**Tugas yang Dikerjakan:**
- a) Jawablah pertanyaan berikut berdasarkan teks tentang Lapo Siagian Boru Tobing.
(i) Pada tahun berapa Arifin Siagian pertama kali menginjakkan kaki di Jakarta?
(ii) Di jalan mana Arifin membuka Lapo pada 1983?
(iii) Berapa kios yang didapat Arifin dari hasil negosiasi dengan pedagang?
- b) Lanjutkan teks tentang Lapo Siagian Boru Tobing mulai dari kalimat terakhirnya.

JAKARTA, KOMPAS.com – Arifin Siagian baru mengambil tempat duduk setelah banyak plastik belanjaan ia bawa ke bagian dapur. Dialah pemilik Lapo Siagian Boru Tobing, nama salah satu rumah makan yang dibesarkannya sejak puluhan tahun lalu.
Arifin biasanya datang ke rumah makan itu pada malam hari. Ya, meskipun usaha rumah makan itu sudah dikelola anaknya, Paulus Siagian, ia masih jadi juru masak dan peracik bumbu.
Menurut dia, saat ini suasana warungnya sudah jauh lebih ramai dibandingkan dulu. Setelah sudah ramai, dia menyesalkan keputusan pihak pengelola GBK, pemilik lahan, yang tidak memperpanjang kontrak para pedagang.
“Sekarang sudah enak, mesti ditutup,” ujar Arifin.
Arifin mengingat bagaimana dia jatuh bangun usahanya di tempat itu. Dia mengaku sempat merasakan sepinya pengunjung selama bertahun-tahun.
Dia mulai berkisah, Lapo—makan khas Batak—adalah jenis usaha yang pertama kali terpikir saat menginjakkan kaki di Jakarta pada 1982.
“Dulu di kampung (Sumatera Utara), orangtua memang pengusaha Lapo. Sampai sini (Jakarta), yang terpikir adalah membuat Lapo juga. Namanya diambil dari rumah makan milik orangtua. Sudah warisan,” ujarnya.
Setahun di Ibu Kota, Arifin bulat tekad buka Lapo. Maka pada 1983, ia buka Lapo di Jalan Asia Afrika.
“Dulu lahan dagang itu masih milik pemerintah daerah (Pemda), tetapi sistemnya bukan sewa-menyewa melainkan hak milik pedagang sebelumnya,” ujarnya.
Hasil nego dengan pedagang, didapatlah empat kios. Arifin kala itu mengeluarkan kocek kurang leih Rp 3 juta untuk itu.
“Kalau ke Pemda, urusannya untuk bayar retribusi bulanan saja,” kata dia.
Jalan Asia Afrika kala itu, kata Arifin, memang sentra kuliner. Berbagai macam jenis makanan, utamanya nusantara, tersedia. Warung lapo juga bukan satu-satunya di sana. Meski demikian, hampir seluruh rumah makan tak pernah kelihatan sepi.
“Sama-sama laku, setiap hari ramai pengunjung,” ujarnya.
Ujian pertama lalu datang, waktu itu usia rumah makannya kurang lebih berumur 3 tahun. Ada kebakaran yang melahap habis seluruh bahan dan peralatan rumah makan.

**Bahan Sumber:**
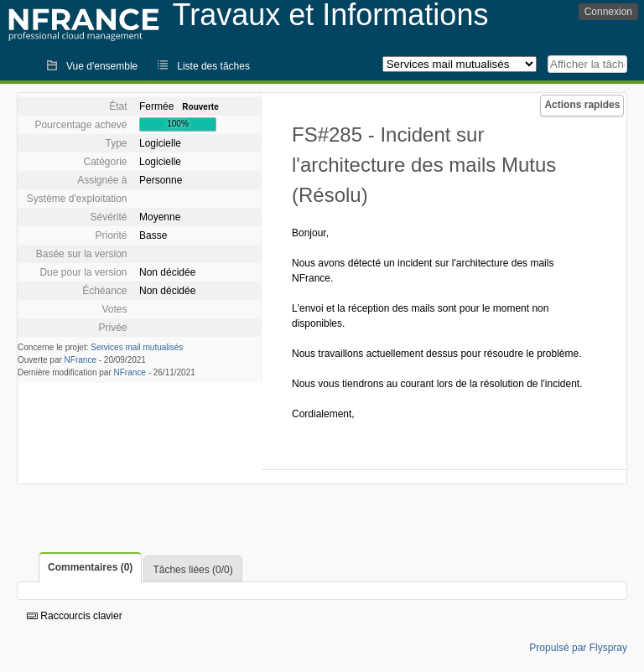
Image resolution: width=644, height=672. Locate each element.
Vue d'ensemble (101, 66)
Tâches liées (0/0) (192, 570)
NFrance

**Jawaban Tertulis:**
- a)
(i) 1982
(ii) Jalan Asia Afrika
(iii) Empat kios

- b)
“Untunglah masih ada tabungan. Pemda kembali membangun. Kami pun kembali berjualan seperti semula,” kata dia.
Setelah hampir 10 tahun berjualan di sana, kabar akan diselenggarakan Konferensi Tingkat Tinggi Non Blok 1992 datang. Mereka pun diimbau untuk pindah. Waktu itu, para pedagang direlokasi.
Tempat relokasi itulah yang kini menjadi tempatnya berdagang, di Lapangan Tembak Senayan. Warungnya berdiri di bagian belakang, dengan ukurannya satu petak atau 4 x 4 meter persegi. Letaknya, berseberangan dengan Jalan Palmerah Selatan, bukan di pintu masuk Pujasera.
Sengaja, oleh Arifin, suasana dibuat sama. Bangku dan meja ditata sederhana. Ruangan pun seadanya. Tak ada pendingin, hanya ada kipas angin di beberapa sudut. Untuk memberi kesan lega, ia menaruh kaca pada sepanjang dinding pojok.
Awalnya, ia optimistis lapo akan laku.
“Mikirnya karena lokasi pindahnya dekat, kami akan cepat ramai. Ternyata tidak demikian,” ujar Arifin.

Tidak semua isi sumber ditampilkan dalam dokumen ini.